**Directions for this task**
Reproduce the material verbatim, starting with the line containing "Task: Click the 'Vivaldi' string literal" and going on through the line containing "Action: tap(341, 633)", and omit the pictures from your answer.

**Entries supplied**
+-------+

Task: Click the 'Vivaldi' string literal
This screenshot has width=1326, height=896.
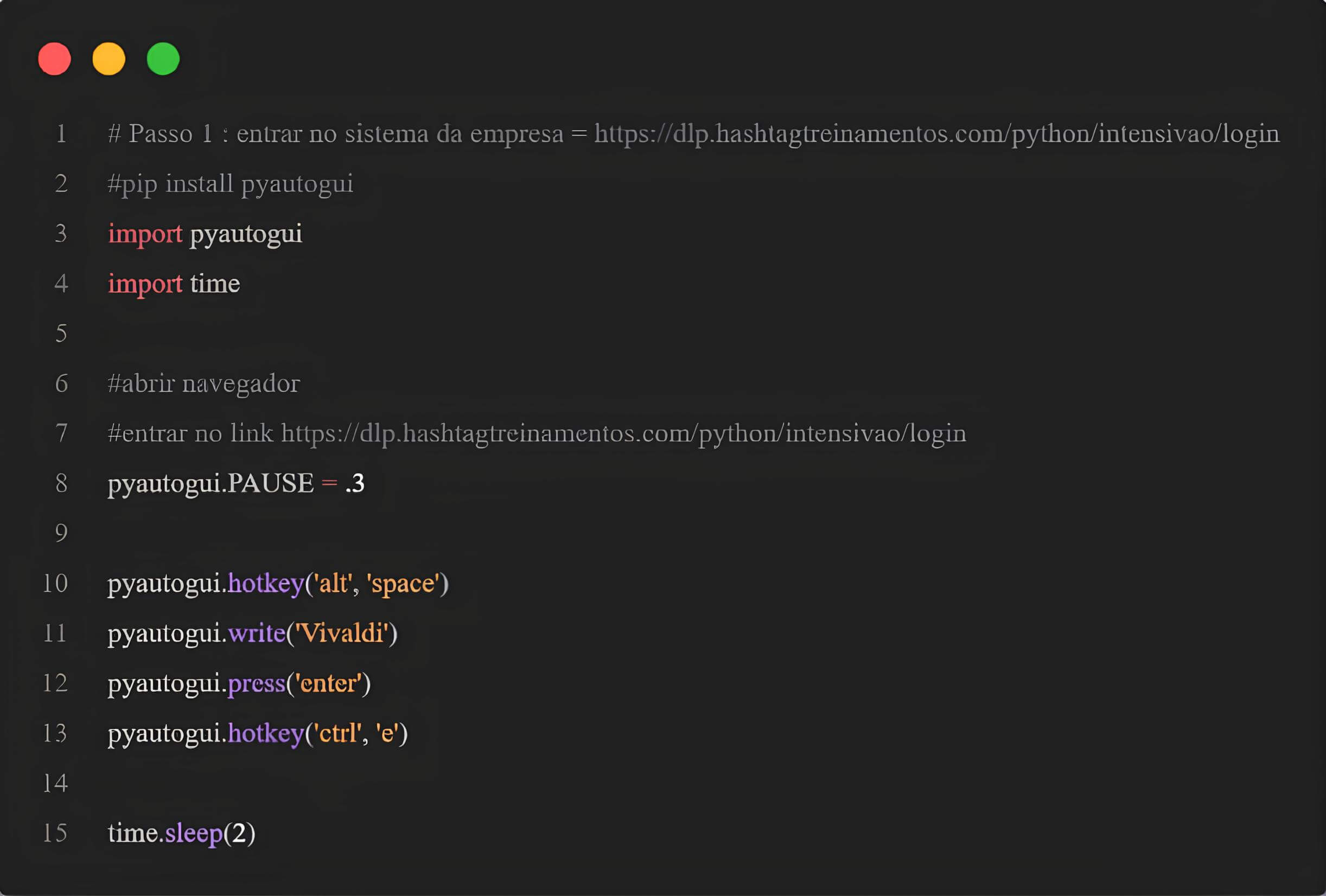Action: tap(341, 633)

+-------+

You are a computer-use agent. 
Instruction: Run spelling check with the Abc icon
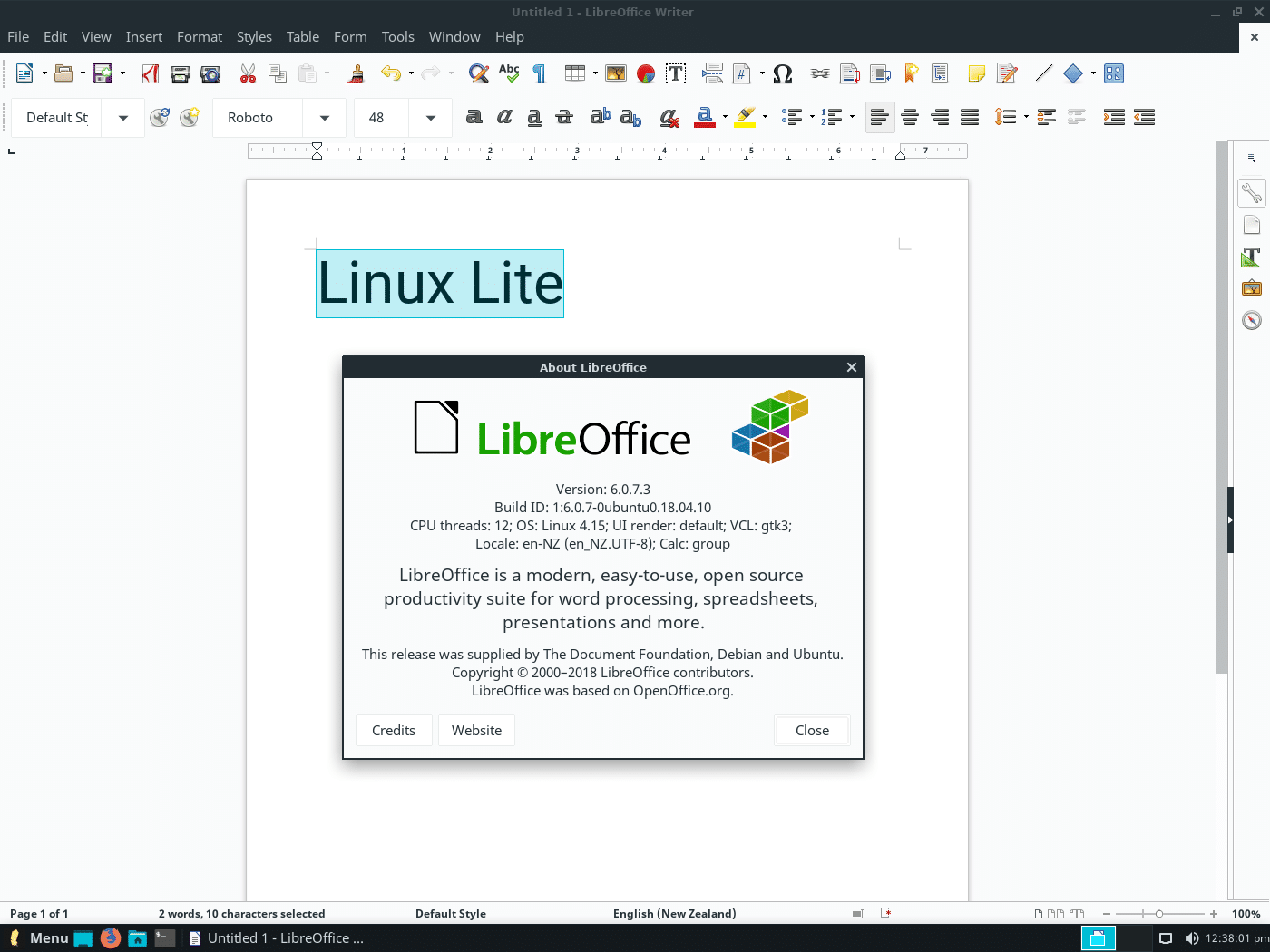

+-------+

**Solved problem**
Task: Click the 'Vivaldi' string literal
This screenshot has width=1326, height=896.
Action: tap(341, 633)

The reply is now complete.